Investopedia Advisor submits: A stock can get hammered on legitimate problems with its business. However, if its problems are temporary, the stock can be picked up on the cheap, when no one else wants it.
ADC Telecommunications (ADCT) may be a case of the latter. In the spring of this year, the wire line network equipment supplier’s shares traded at $27.90; today they fetch just $13.90.
An unpopular plan to merge with Andrew Corp (ANDW), combined with slashed earnings guidance, has knocked ADC down hard. But by no means is the stock out. There are reasons to think its problems are short-lived.

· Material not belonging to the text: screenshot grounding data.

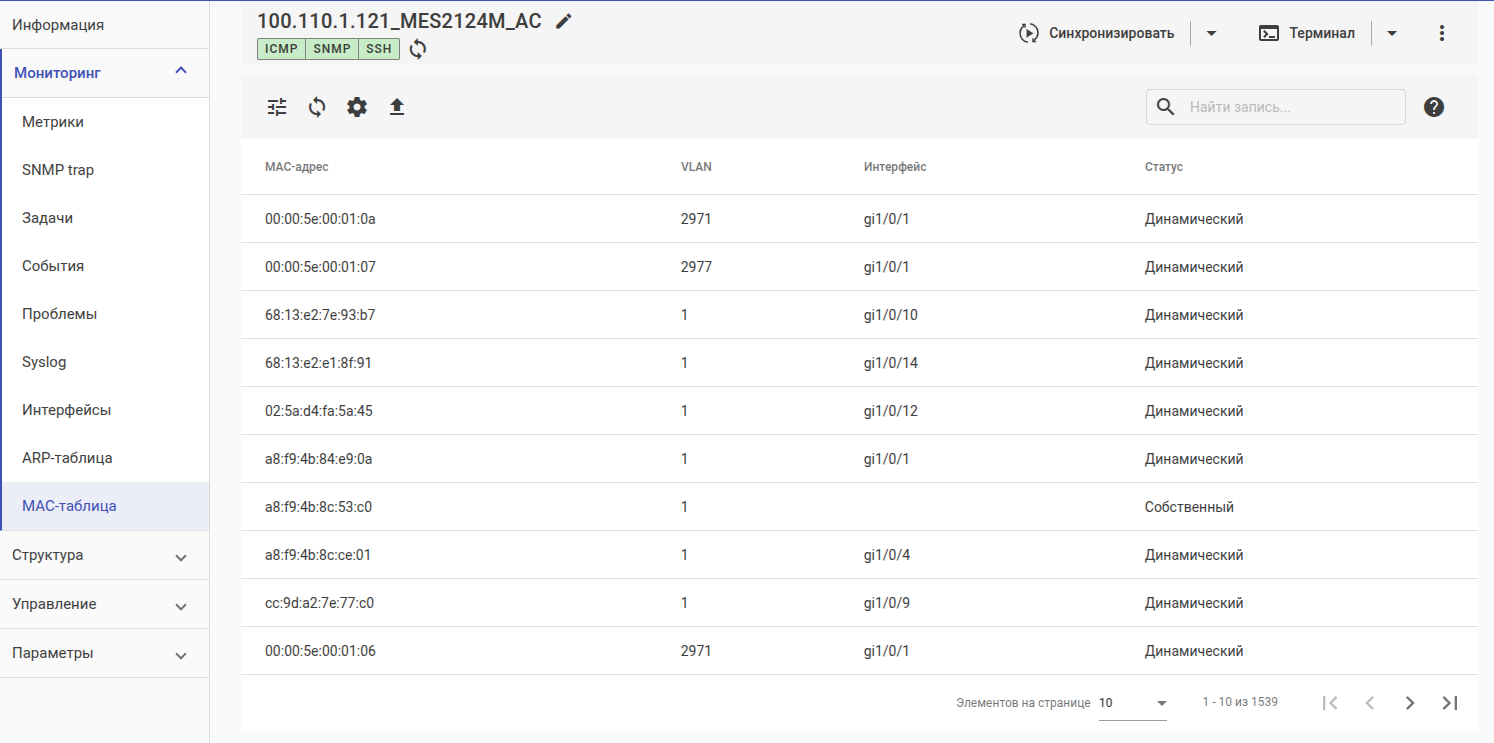This screenshot has width=1494, height=743.
Task: Open table settings gear icon
Action: pos(357,107)
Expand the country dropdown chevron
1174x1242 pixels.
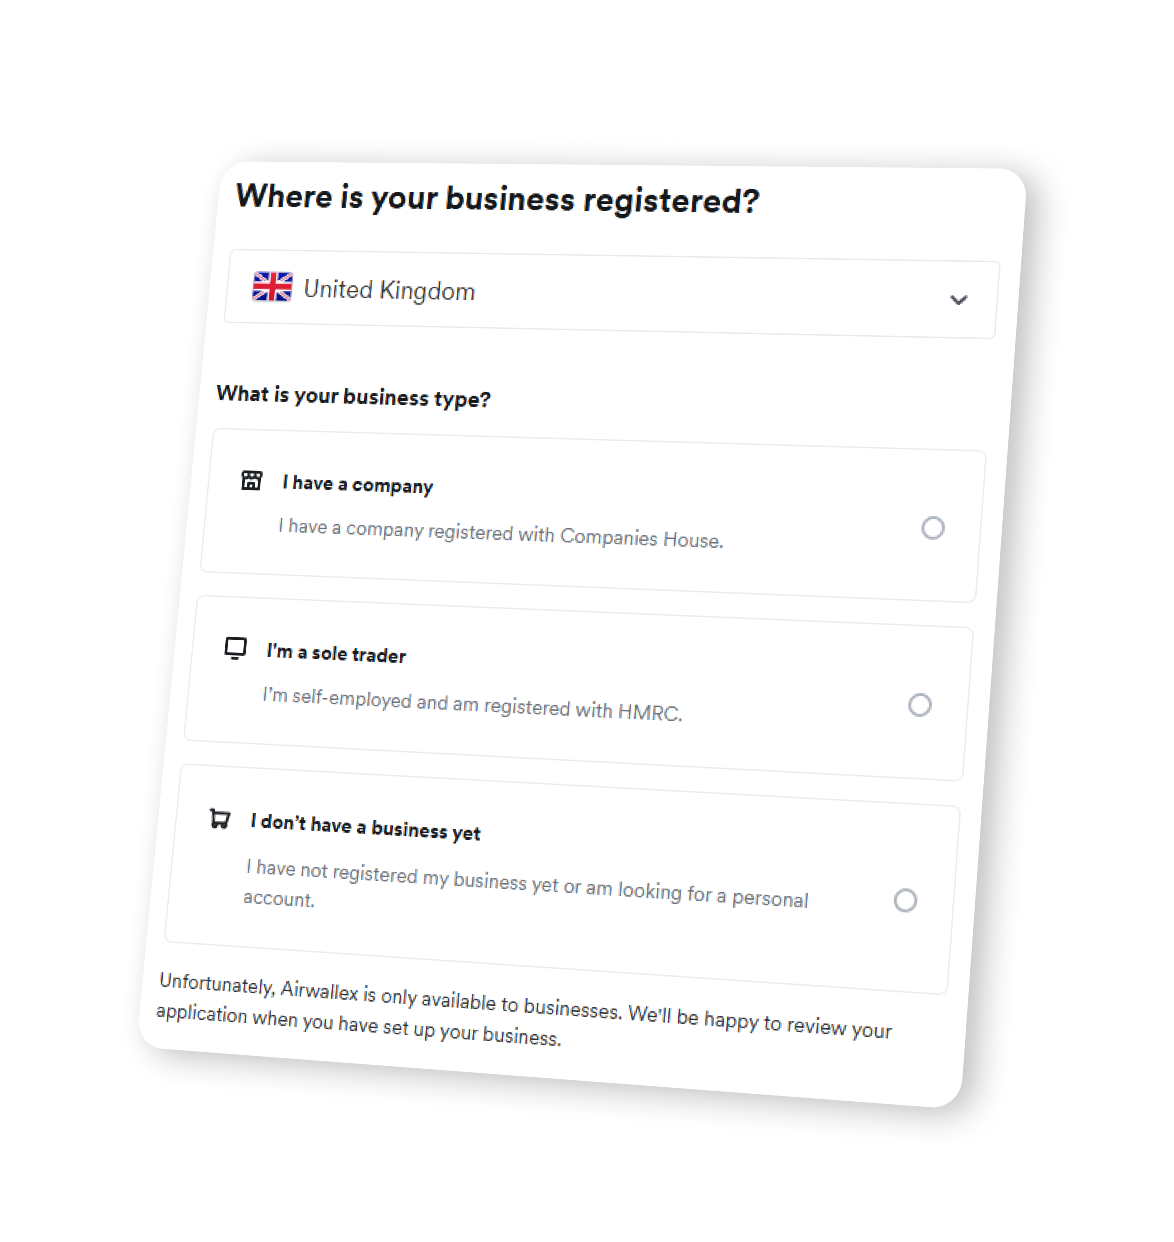pyautogui.click(x=959, y=300)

For starters, ADC’s merger has been scrapped. Investors no longer need to worry about Andrew’s growth and the price ADC was willing to pay for the wireless network specialist. Even so, the stock is still priced 30% less than where it traded before its merger intention was announced.
Of course, nay-sayers point to ADC’s slashed earnings guidance as reason to steer clear of the stock. The company now sees full year earnings from continuing operations of $0.49-$0.57 a share, down from $0.65 to $0.80 per share projected earlier.
The warning comes in the midst of a slowdown in spending on copper and fiber-optic network products from three of ADC’s biggest customers. Both Cingular Wireless and Bellsouth (BLS) have cut spending as they focus on their merger with AT&T (NYSE:T). Verizon (NYSE:VZ), meanwhile, temporarily stopped buying equipment for its fiber-optic network because of excess inventory.
Yet the softer numbers for the next two quarters may well be a short-term glitch. Looking back, ADC has suffered lumpy telecom spending patterns before. Last year, SBC and AT&T pulled their budgets in anticipation of their merger. Shortly after, network spending rebounded. Meanwhile, ADC has also seen gyrations from Verizon’s network build. A similar pattern may emerge through the end of this year and into 2007.
Meanwhile, ADC’s short-term guidance, albeit disappointing, does not speak to the company’s long-term opportunities. ADC supplies telco’s with hardware for fiber-optic network upgrades needed to deliver advanced digital services like video and to compete with cable and satellite TV operators.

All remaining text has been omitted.